No one is telling the seniors to use their free time to write their own grants. No one is shunning them for not saving enough over 50 years so they could pay their own way. No one is demanding to see their dividends and income statements.

No one would get elected if they did.

If Fitchburg’s mayor and alders treated Fitchburg seniors like they were a disposable burden due to their reliance on the city funding, they would lose their power in a single election cycle. Among the majority seated, electability is far more important than creating meaningful equity for those who haven’t got it or the resources to even try, like a living-wage job or transferable wealth from their relatives and spouses.

The electeds keep seniors happy because, among other things, it keeps them in power. It’s really that simple.

This became glaringly evident at a meeting we attended at Fitchburg City Hall in May of 2017. Mayor Jason Gonzalez, City Administrator Patrick Marsh, Alder Tony Hartman, Fire Chief Joe Pulvermacher, 2016 alder candidate Wanda Smith and the both of us were present. We asked the new mayor what he expected newly elected alder Anne Scott to do for black children in her district when she had no history of showing up or helping them. He said he didn’t put her on a committee that had too much impact because “frankly, I thought she was too frail to deal with divisiveness.”

The mayor might as well have just gone apartment to apartment, laughing in the face of any child of color in Fitchburg who is dependent on programming at B&GCDC or who is sitting in the rain during after-school care at Jamestown Park because they haven’t the resources to rent the shelter. Judging by the jokes he was cracking to the Fire Chief about funding for B&GCDC, he just might.

Furthermore, let’s not forget the promise he made to Greg Jones and the NAACP to make B&GCDC funding a line item, a promise that should have surprised no one because the relationship was always construed as a contractual agreement. But such obviousness was nonetheless delivered as if it were some sort of heroic and beneficent gesture and accepted in good faith as if the promisor were a person who honors agreements and whose word was his bond. In the end, the mayor appeared to have no intention of making good on the contract which is perhaps why he disguised it as a feel-good promise in the first place. Promises are made to be broken, as they say, and once he bamboozled the necessary votes to win, his promise evaporated as if it had never been made at all.

Mayor Gonzalez excused his crooked politicking by stating that he had no idea about the financial situation Fitchburg was in. Anyone who voted for him, who did any research on the man at all, should have immediately known that he was lying. Having served on the Fitchburg City Council for three terms, Jason helped create Fitchburg’s financial state and knew it as well as anyone else; his own votes made it what it is today. The truth is, Mayor Gonzalez is just wielding power no matter the cost because he can. As it turns out, he thinks this is funny, as demonstrated by the joke he made during a council meeting about taking funds from the Fitchburg Fire Department and giving them to B&GCDC.

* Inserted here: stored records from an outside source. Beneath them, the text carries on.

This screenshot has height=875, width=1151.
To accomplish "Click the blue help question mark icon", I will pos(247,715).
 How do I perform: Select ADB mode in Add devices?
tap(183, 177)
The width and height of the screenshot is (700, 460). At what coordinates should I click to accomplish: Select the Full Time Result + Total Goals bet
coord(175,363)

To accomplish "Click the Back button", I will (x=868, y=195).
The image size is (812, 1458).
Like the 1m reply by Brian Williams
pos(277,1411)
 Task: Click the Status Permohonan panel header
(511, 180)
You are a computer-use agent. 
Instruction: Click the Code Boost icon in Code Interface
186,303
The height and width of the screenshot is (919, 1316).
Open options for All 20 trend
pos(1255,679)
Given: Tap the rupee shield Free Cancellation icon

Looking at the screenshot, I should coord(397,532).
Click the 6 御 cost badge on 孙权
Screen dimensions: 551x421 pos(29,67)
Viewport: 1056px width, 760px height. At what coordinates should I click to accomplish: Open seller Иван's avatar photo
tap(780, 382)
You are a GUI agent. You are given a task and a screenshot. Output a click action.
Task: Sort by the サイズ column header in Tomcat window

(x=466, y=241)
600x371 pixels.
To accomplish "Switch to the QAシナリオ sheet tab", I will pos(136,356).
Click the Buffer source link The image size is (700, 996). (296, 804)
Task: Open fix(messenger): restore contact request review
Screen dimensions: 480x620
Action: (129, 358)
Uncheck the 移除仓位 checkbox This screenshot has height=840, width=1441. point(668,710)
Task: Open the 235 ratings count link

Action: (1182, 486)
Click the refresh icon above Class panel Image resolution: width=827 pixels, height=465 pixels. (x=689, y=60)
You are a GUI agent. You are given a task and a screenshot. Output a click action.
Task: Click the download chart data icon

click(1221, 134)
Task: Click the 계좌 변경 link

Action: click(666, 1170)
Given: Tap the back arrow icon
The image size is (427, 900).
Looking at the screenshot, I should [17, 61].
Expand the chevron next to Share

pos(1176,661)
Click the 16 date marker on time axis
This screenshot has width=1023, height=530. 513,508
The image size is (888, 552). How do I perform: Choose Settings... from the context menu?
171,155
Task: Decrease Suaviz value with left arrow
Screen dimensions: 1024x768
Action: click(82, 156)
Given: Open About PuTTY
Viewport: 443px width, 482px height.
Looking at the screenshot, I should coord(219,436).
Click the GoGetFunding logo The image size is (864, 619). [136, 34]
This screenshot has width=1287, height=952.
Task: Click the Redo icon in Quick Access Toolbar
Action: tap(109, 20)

If the mayor and council are to be trusted at all, any amendments introduced to Fitchburg’s 2018 budget must honor the former financial agreement with B&GCDC. The services haven’t stopped. In fact, they expand every year. In what generally accepted accounting universe does an entity get to pay the same annual fee for an ever-growing suite of services? Perhaps that is why Fitchburg is thumbing their noses at B&GCDC kids; they know they don’t have to pay, they know that even if they leave kids in the rain without a place to go, the B&GCDC never would.

This opinion column represents the views of its authors and not necessarily those of Madison365, its staff, board, members or sponsors.